Closed GoogleCodeExporter closed 9 years ago
Class edu.uci.ics.crawler4j.util.Util#hasPlainTextContent checks for
"text/plain" when it should actually check for "text/" (not html).
I'd suggest replacing the contains with a matches call for performance.
In my current version I have replaced the line 82 with:
if (typeStr.contains("text/plain") || typeStr.contains("text/xml")) {
for simplicity sake.
Original comment by panthro....@gmail.com
on 16 Nov 2014 at 5:14
Thank you Rafael.
If you look at Wikipedia fopr the list of text media types, you will find many
of those.
So in order to support all of them and in order to support future text media
types I am using "contains"
The current line of code is:
typeStr.contains("text") && !typeStr.contains("html")
Original comment by avrah...@gmail.com
on 16 Nov 2014 at 5:23
As this method is called often and often, for performance I'd suggest changing
to a
matches("text\/(?!html)");
you can see the test in here: http://www.regexr.com/39tnl
Original comment by panthro....@gmail.com
on 16 Nov 2014 at 5:35
Tested it and it works.
The DX sitemap is getting crawled.
The default FILTERS isn't allowing the crawler to crawl XML
So I removed that one from the shouldVisit and it crawls the XML nicely.
Can you please recheck, what do you think is the exact problem there ?
Original comment by avrah...@gmail.com
on 16 Nov 2014 at 5:48
yeah, I just saw that the line of code from my code is different from the
master.
I must have messed up while testing/debugging the real error, my bad.

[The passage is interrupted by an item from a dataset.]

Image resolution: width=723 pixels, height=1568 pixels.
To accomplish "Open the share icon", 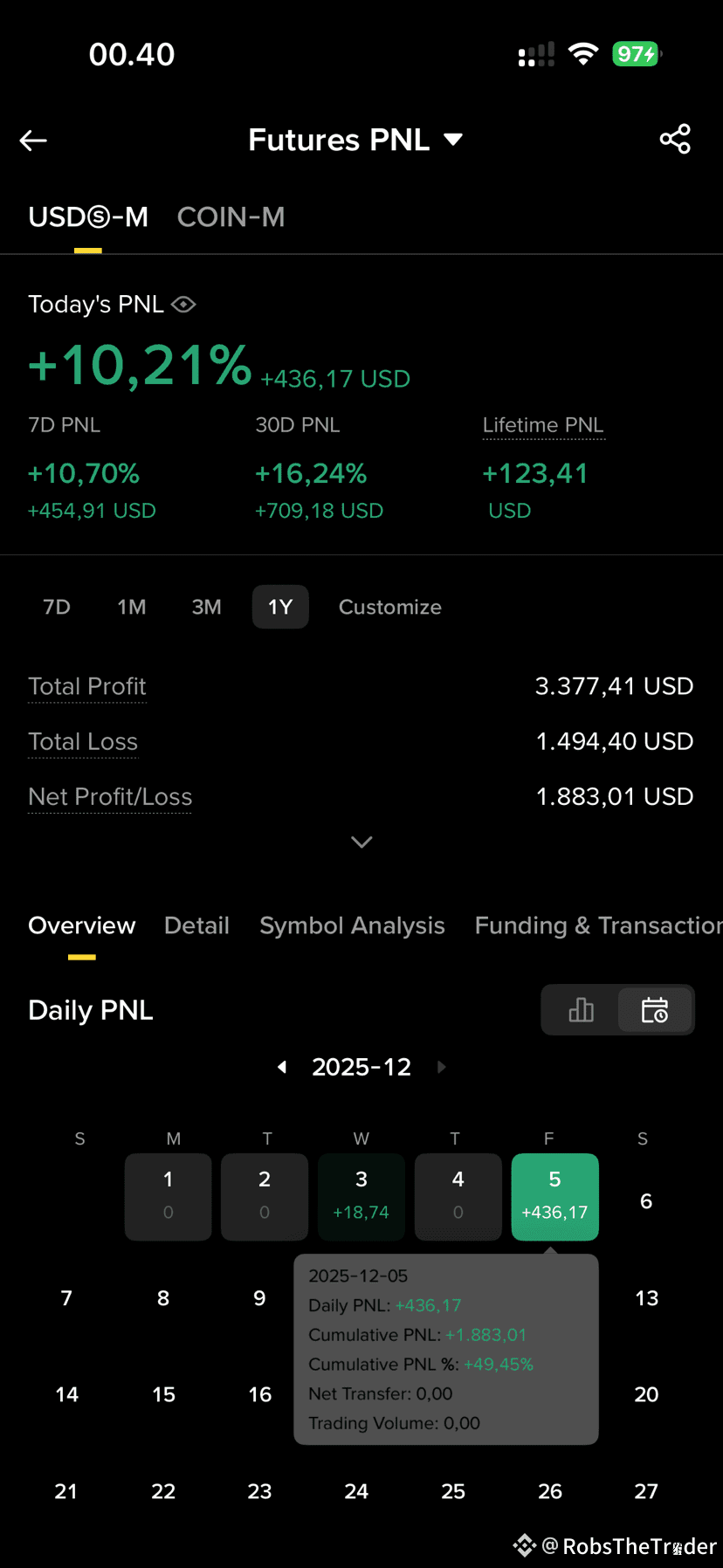I will pyautogui.click(x=675, y=139).
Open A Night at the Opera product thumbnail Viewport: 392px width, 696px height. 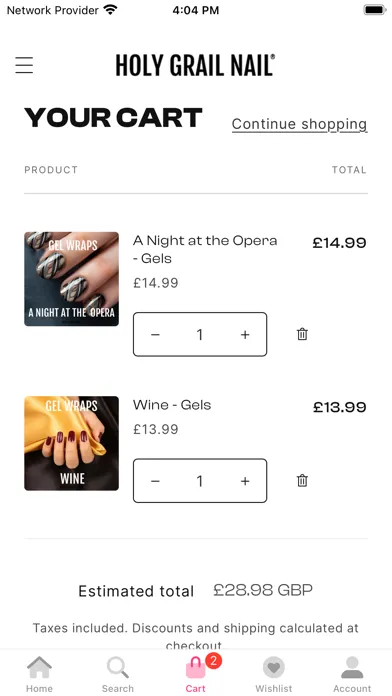(71, 279)
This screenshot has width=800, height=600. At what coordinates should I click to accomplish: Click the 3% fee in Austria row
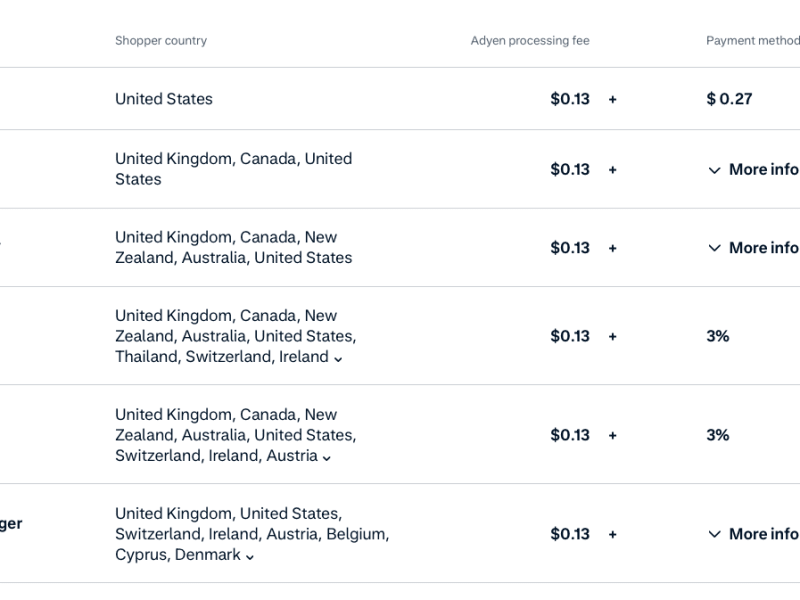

Original comment by panthro....@gmail.com
on 16 Nov 2014 at 5:56
yeah, I just saw that the line of code from my code is different from the
master.
I must have messed up while testing/debugging the real error, my bad.
you can invalidate it, sorry for wasting your time.
Original comment by panthro....@gmail.com
on 16 Nov 2014 at 5:57
No problem, you lit up several issues here and done great work.
Keep the issues comin!
Original comment by avrah...@gmail.com
on 16 Nov 2014 at 5:59
Original issue reported on code.google.com by
panthro....@gmail.com
on 16 Nov 2014 at 5:11